Per rompere il ghiaccio, iniziamo dalle altre passioni. Hai scoperto libri o film, o serie tv, che ti senti di consigliare?
Tra i libri i primi che mi vengono in mente sono la trilogia della pianura di Kent Haruf e London Fields di Martin Amis. Anche l’ultimo di Cormac McCarthy (Il passeggero) mi è piaciuto. Ce n’è uno bello e divertente su una band, ovviamente inventata, che nella Londra della fine degli anni ’60 ne vede di ogni. Si chiama Utopia Avenue (sia il libro che la band), l’autore è David Mitchell.
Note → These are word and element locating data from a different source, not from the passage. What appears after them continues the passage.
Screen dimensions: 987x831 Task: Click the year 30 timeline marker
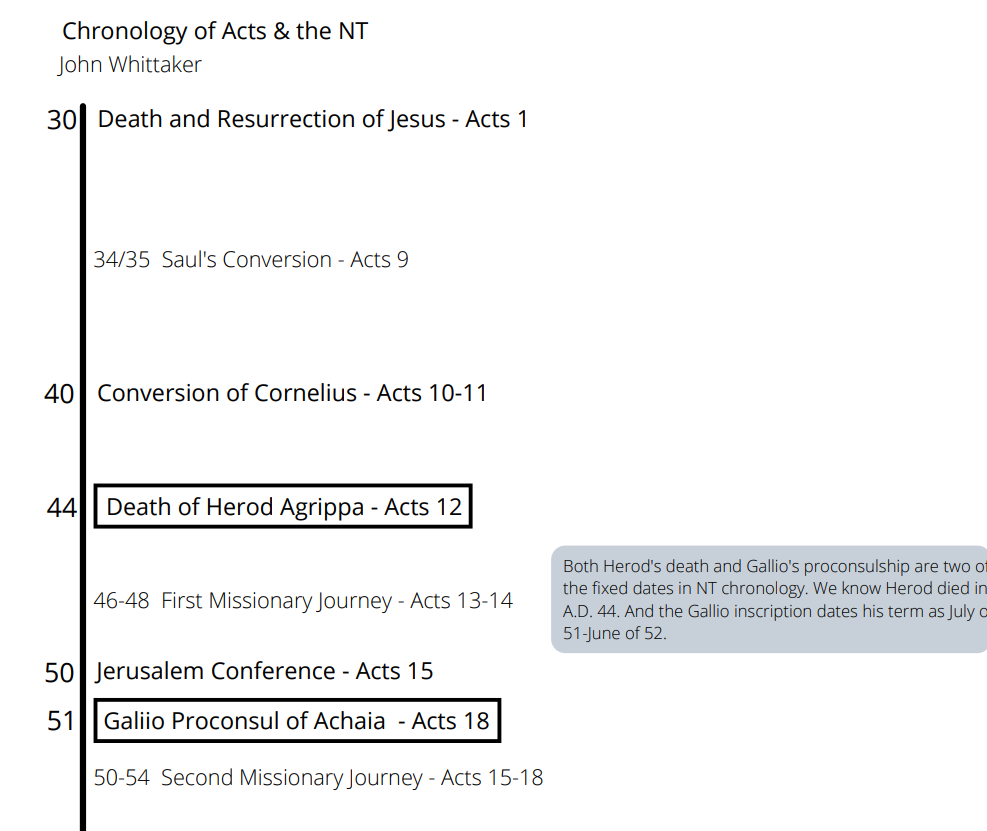(x=61, y=120)
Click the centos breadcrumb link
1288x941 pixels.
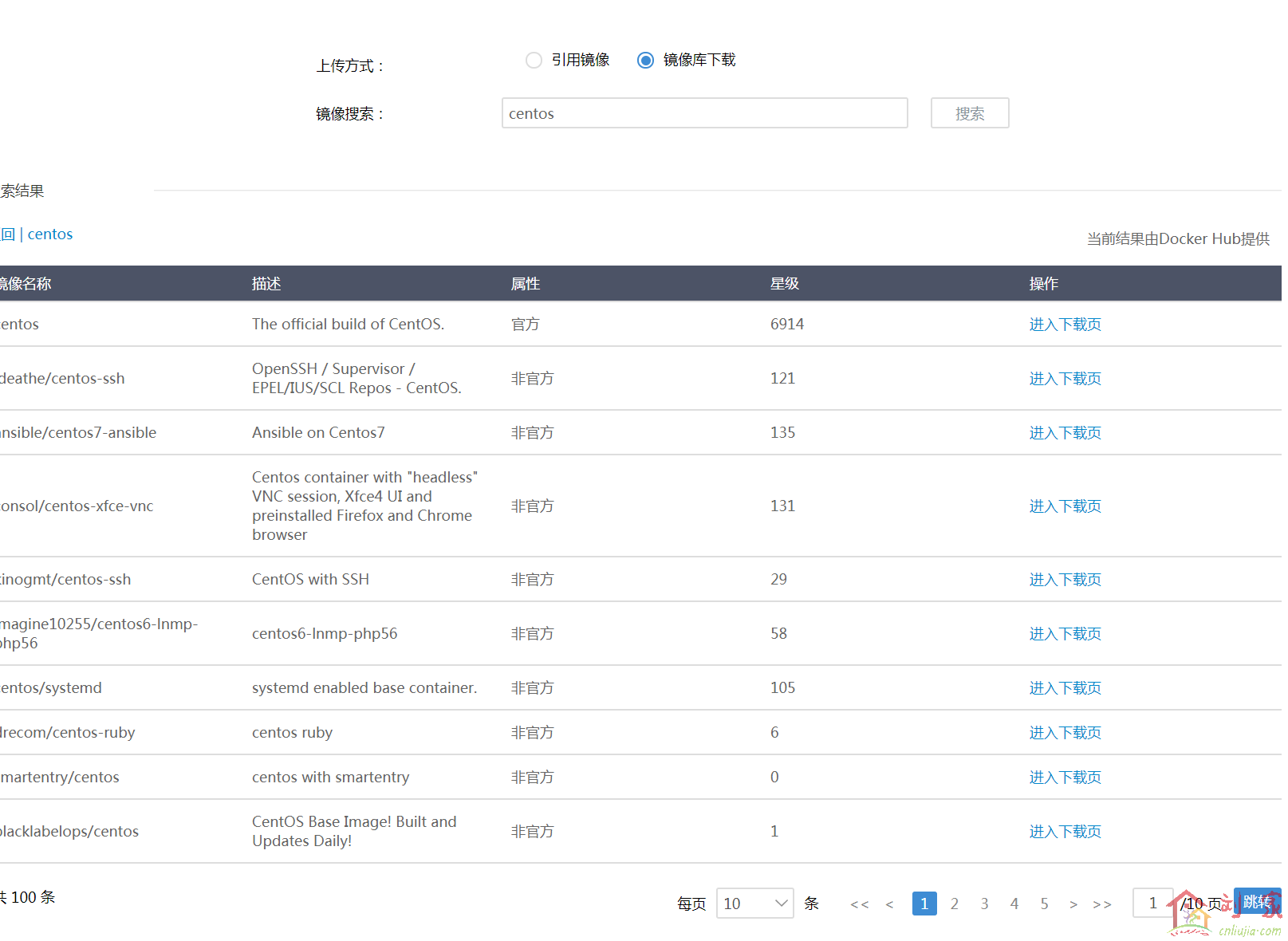[x=49, y=234]
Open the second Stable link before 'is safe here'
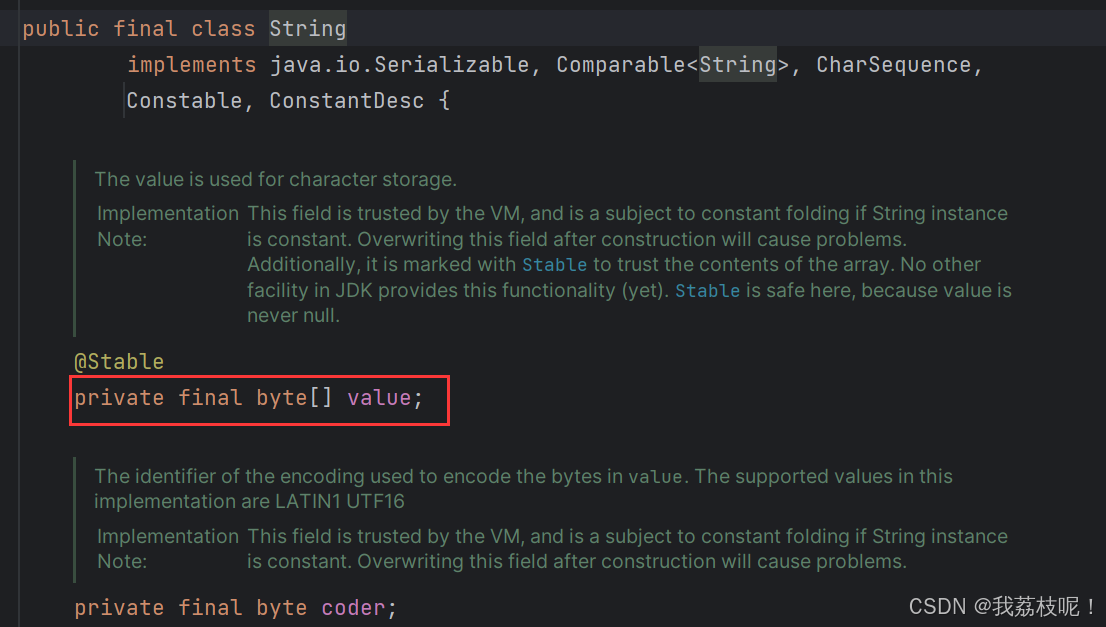This screenshot has width=1106, height=627. 707,291
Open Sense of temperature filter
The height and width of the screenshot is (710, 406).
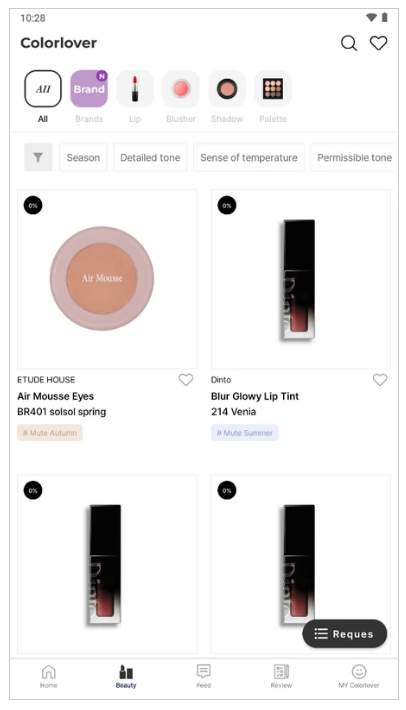coord(249,158)
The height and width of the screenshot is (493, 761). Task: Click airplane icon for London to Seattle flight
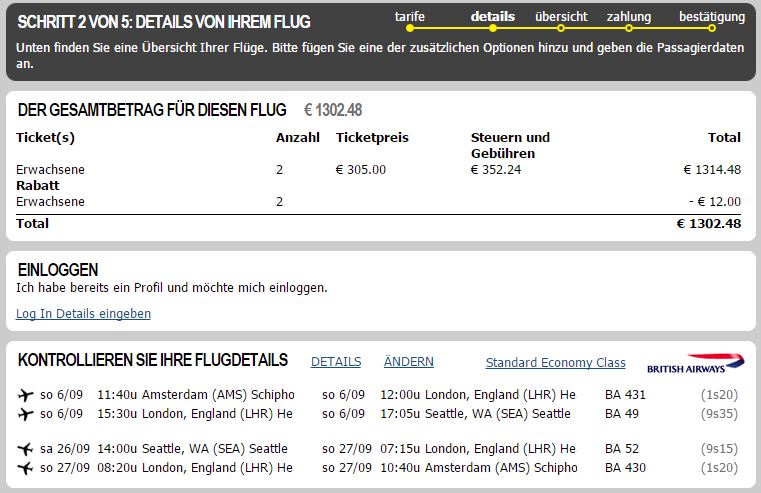[25, 414]
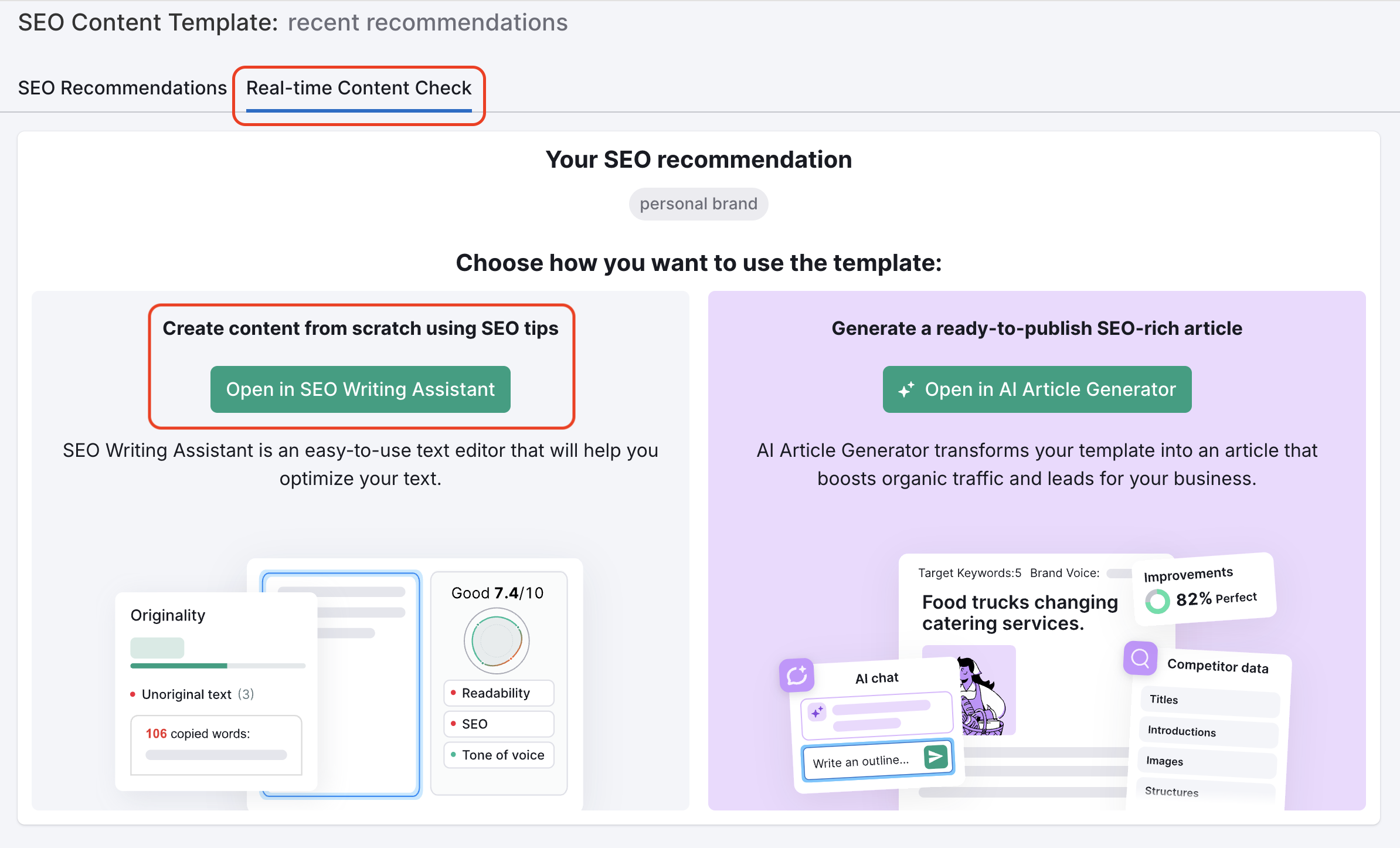Click the Introductions row in Competitor data

click(x=1208, y=732)
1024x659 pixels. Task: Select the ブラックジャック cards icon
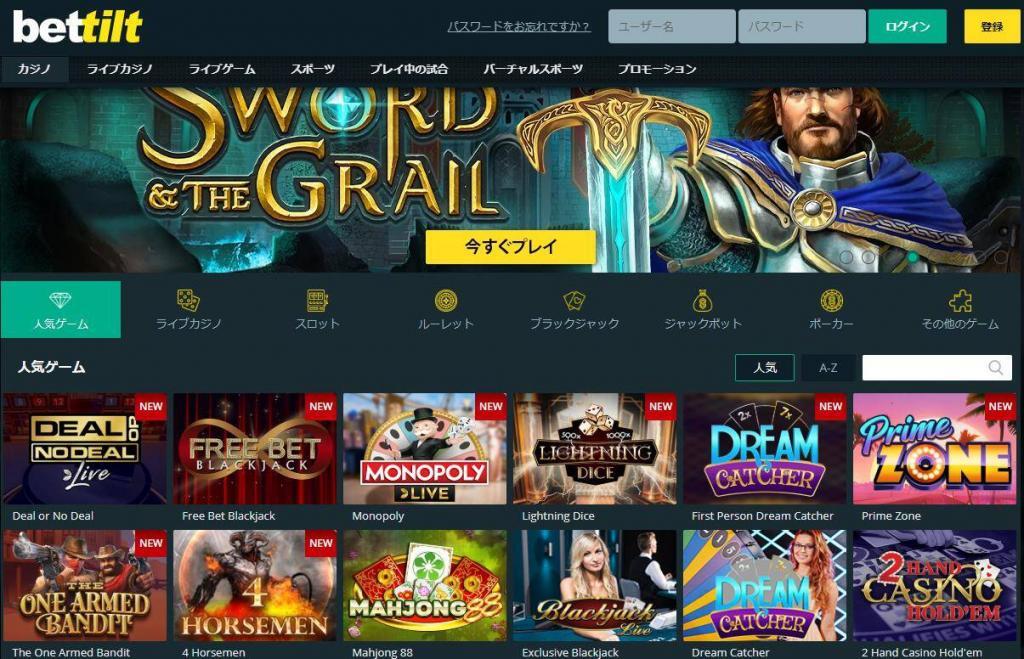pyautogui.click(x=574, y=300)
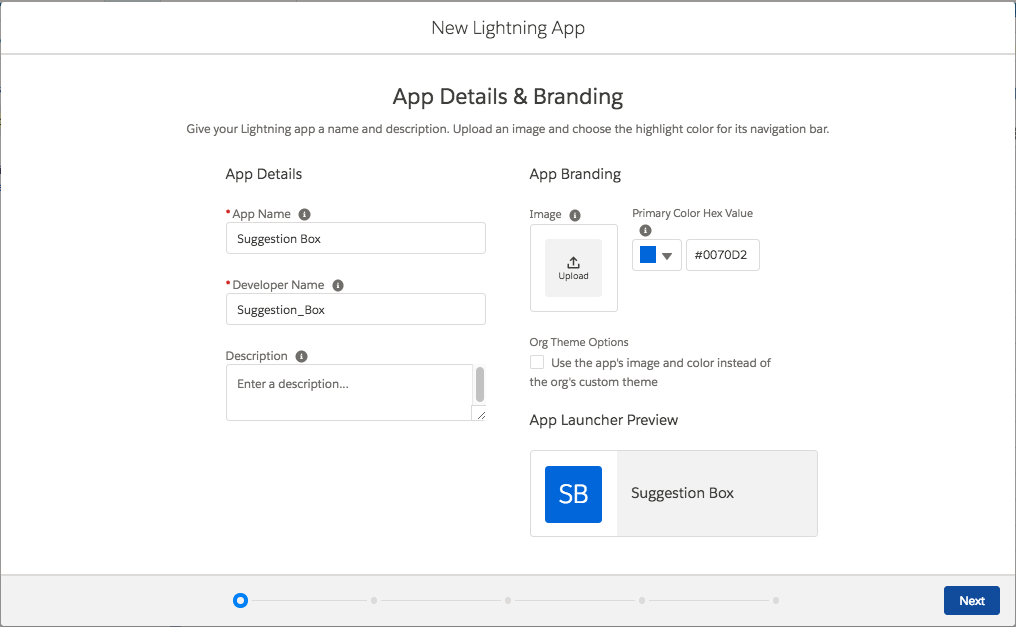The width and height of the screenshot is (1016, 627).
Task: Click the App Name input showing Suggestion Box
Action: pos(355,238)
Quanto alle serie, ce n’è una italiana recente che mi ha intrigato: Christian. Bella anche Winning Time sull’epopea dei Lakers di Magic Johnson e i Celtics di Larry Bird.

E la musica? Cosa hai ascoltato ultimamente?
Molto ultimamente nel senso di oggi, ho sentito, fammi guardare (prende lo smartphone, nda). Pezzi di Steven Wilson, Beirut, Frank Zappa – il materiale riscoperto – un nuovo pezzo dei Church, Danse Macabre dei Duran Duran, poi una take 2 di Cream di Prince, che non conoscevo, i Chemical Brothers, l’ultimo pezzo di Peter Gabriel…

Non è musica che ti si assocerebbe in base all’idea che si ha comunemente di te.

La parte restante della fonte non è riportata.